TEXT SHOWN -
------------------------------------------------------------
While the spirit of the patch is similar, the implementation is changed
in multiple points, and should address most if not all the comments
received in v1.
* Instead of disabling CFI in specific functions by using a filter file,
  disable cfi by using a new decorator to be prefixed to the function
  definition. The decorator is automatically expanded to an attribute
  asking clang to disable cfi-icall on the function.
  This should simplify tracking of sensitive function, compared to
  keeping the list in a separate file
  I tentatively added myself as maintainer of a new include file defined for
  that purpose, in case a maintainer is considered needed.
* Updated patch to work with the new build system based on meson
* Split LTO and CFI options. Now LTO can be used independently of CFI.
  LTO uses the meson option to build and can now work, in general, with
  any linker (ld, gold, lld). LTO with meson works fine with clang >=6
  and requires the use of LLVM's ar to handle shared libraries with
  intermediate code (selectable by setting the environment variable
  AR to llvm-ar-xx).
* Introduce a small patch for the linker script used by fuzzing targets,
  so that it works properly with both bfd and lld >=12
* Disable a couple of warning check that trigger errors with clang >= 11 
* Add additional checks for fuzzing and LTO. At the moment, only LLVM's
  lld linker v12 is able to support fuzzing and LTO, because of a bug in the
  bfd linker when handling --wrap with LTO. Therefore, automatically
  select lld if fuzzing and LTO are both enabled.
* Made sure that fuzzing works with LTO and CFI enabled.

-----
v1's cover letter starts here
-----

LLVM/Clang supports multiple types of forward-edge Control-Flow Integrity
(CFI), including runtime checks on indirect function calls.

CFI on indirect function calls can have a huge impact in enhancing QEMU
security, by significantly limiting one of the most used attack vectors
for VM Escape. Attacks demonstrated in [1],[2] and [3] will, at some
point, change a function pointer in a QEMU data structure.

At high level, LLVM's implementation relies on compile-time information
to create a range of consecutive trampolines for "compatible functions".
At runtime, if the pointer is not in the valid range, it is assumed that
the control flow was hijacked, and the process is terminated with an
"Illegal Instruction" exception.

CAVEATS:

1) For this CFI check to work, the code must always respect the function
signature when using function pointer. While this is generally true
in QEMU, there are a few instances where pointers are handled as
generic void* from the caller. Since this is a common approach, Clang
offer a flag to relax pointer checks and consider all pointer types
to be compatible.

2) Since CFI relies on compile-time information, it requires using
link-time optimization (LTO) to support CFI across compilation units.
This adds a requirement for the gold linker, and LLVM's versions of
static libraries tools (ar, ranlib, nm).

3) CFI checks cannot be performed on shared libraries (given that functions
are not known at compile time). This means that indirect function calls
will fail if the function pointer belong to a shared library.
This does not seem to be a big issue for a standard QEMU deployment today,
but QEMU modules won't be able to work when CFI is enabled.
------------------------------------------------------------
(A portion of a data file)
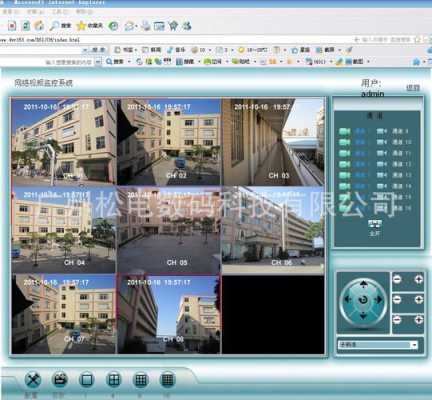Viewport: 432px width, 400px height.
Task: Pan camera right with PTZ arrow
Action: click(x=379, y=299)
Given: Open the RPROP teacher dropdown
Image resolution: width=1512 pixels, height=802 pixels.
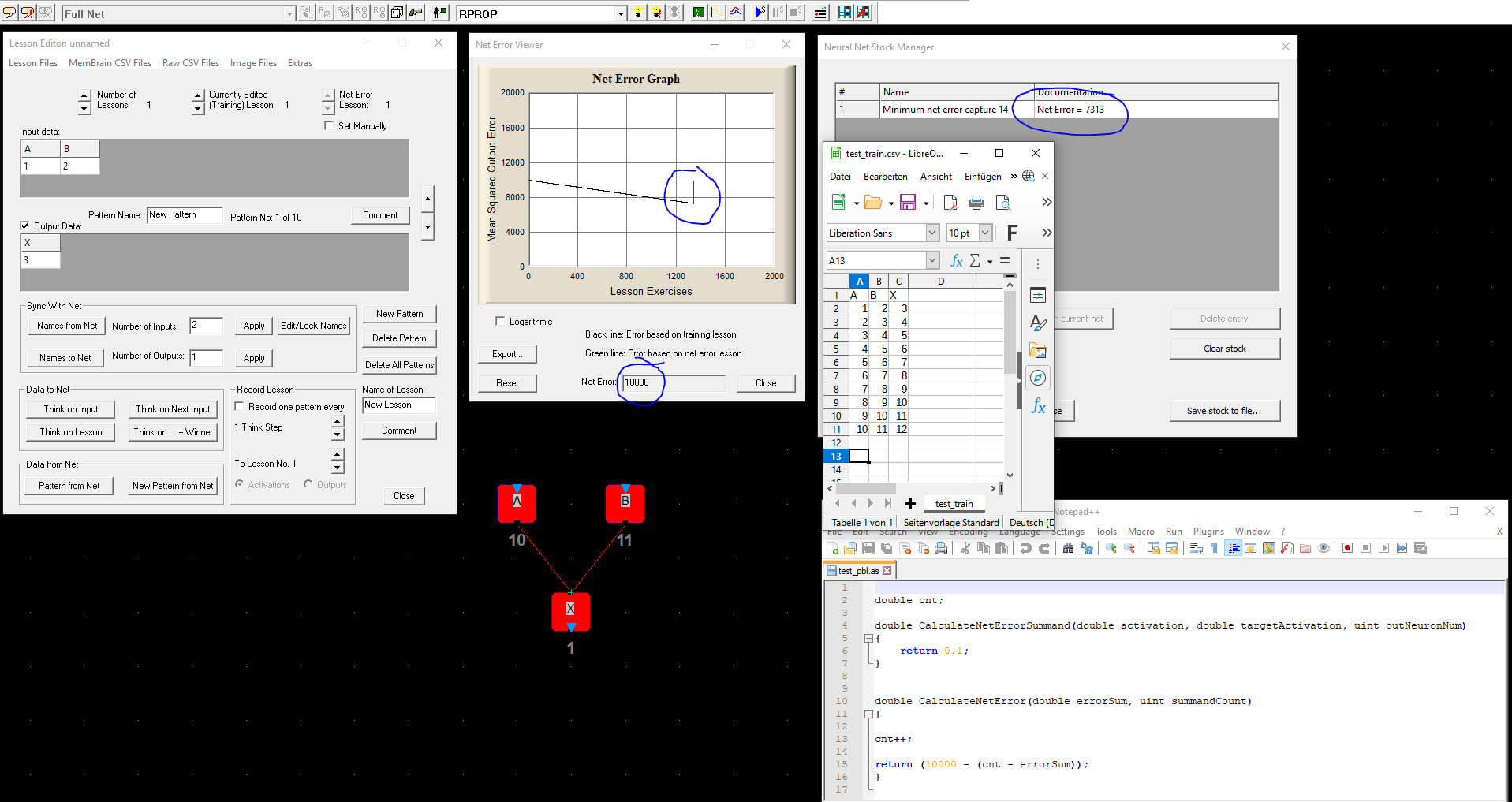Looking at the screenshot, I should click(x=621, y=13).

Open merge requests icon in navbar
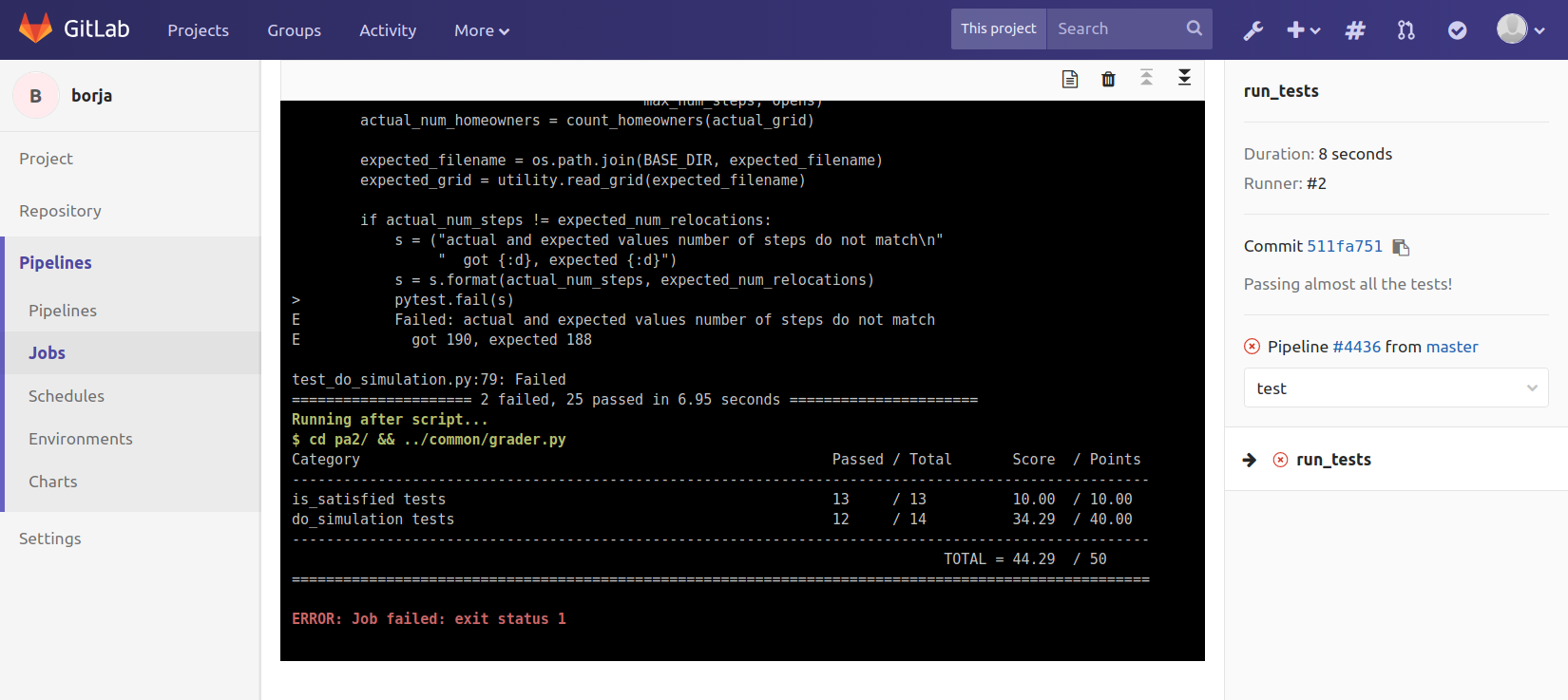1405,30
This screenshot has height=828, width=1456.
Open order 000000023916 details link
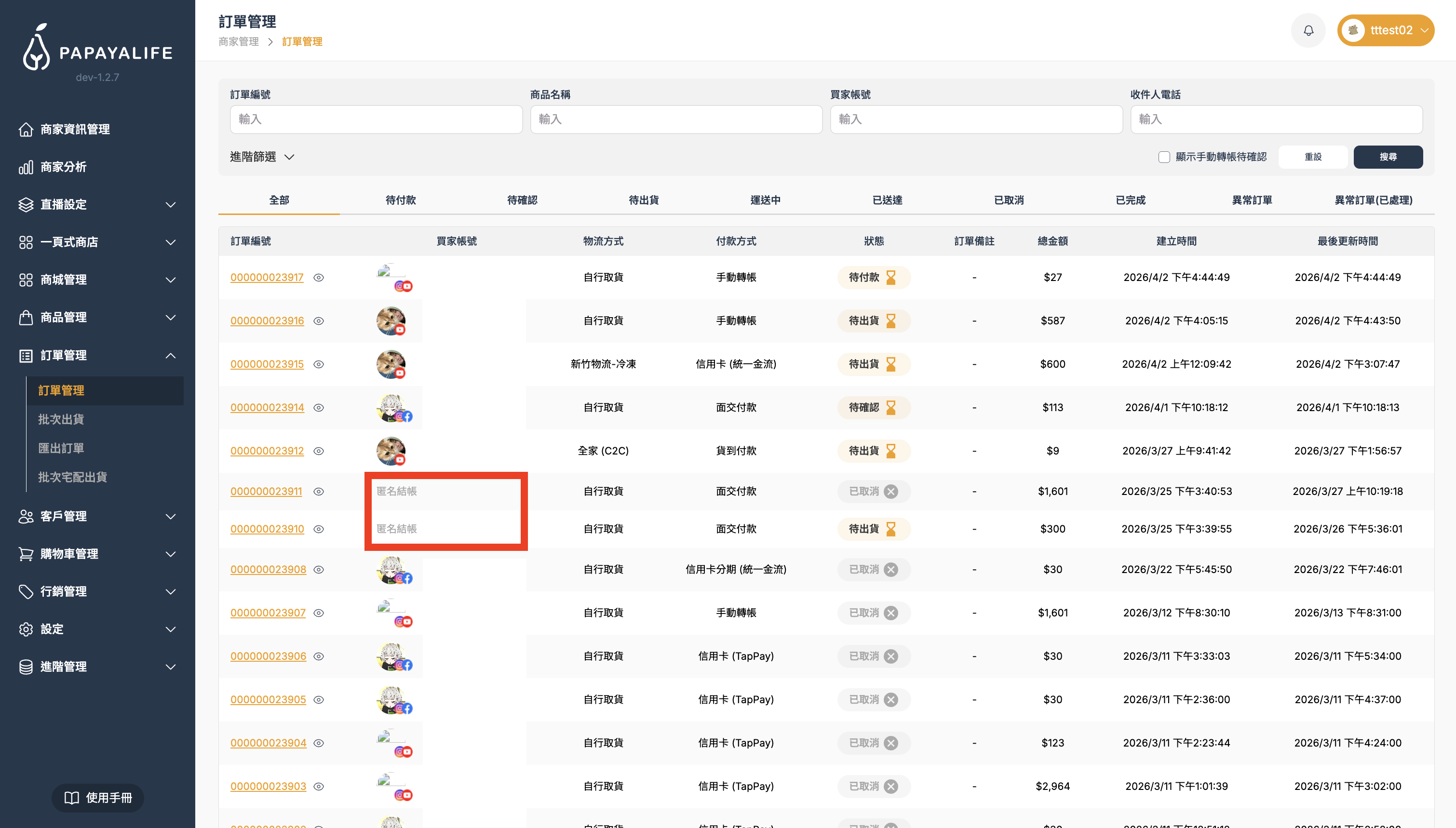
------------------------------------------------------------
TASKS TO CARRY OUT -
A) According to the QEMU CFI patch notes, which linker gets chosen automatically when fuzzing and LTO are both turned on?
B) Continue the QEMU CFI patch notes from the point where they stop.
The lines above aren't needed for any of this.

THE ANSWERS -
A) LLVM's lld linker.

B)
There is a way to allow shared library pointers, but it is experimental
in LLVM, requires some work and reduces performance and security. For
these reasons, I think it's best to start with this version, and discuss
an extension for modules later.

4) CFI cannot be fully applied to TCG. The purpose of TCG is to transform
code on-the-fly from one ISA to another. In doing so, binary blobs of
executable code are created and called with function pointers.
Since the code did not exist at compile time, runtime CFI checks find such
functions illegal. To allow the code to keep running, CFI checks are not
performed in the core function of TCG/TCI, and in the code that
implements TCG plugins.
This does not affect QEMU when executed with KVM, and all the device
emulation code is always protected, even when using TCG.

5) Most of the logic to enable CFI goes in the configure, since it's
just a matter of checking for dependencies and incompatible options.
However, I had to disable CFI checks for a few TCG functions.
This can only be done through a blacklist file. I added a file in the
root of QEMU, called cfi-blacklist.txt for such purpose. I am open to
suggestions on where the file should go, and I am willing to become the
maintainer of it, if deemed necessary.

PERFORMANCE:

Enabling CFI creates a larger binary, which may be an issue in some use
cases. However, the increase is not exceptionally large. On my Ubuntu
system, with default options, I see an increase of stripped size from
14MiB to 15.3MiB when enabling CFI with Clang v9.

There is also a possible performance issue, since for every indirect
function call, and additional address check is performed, followed by
an additional indirect call to the trampoline function.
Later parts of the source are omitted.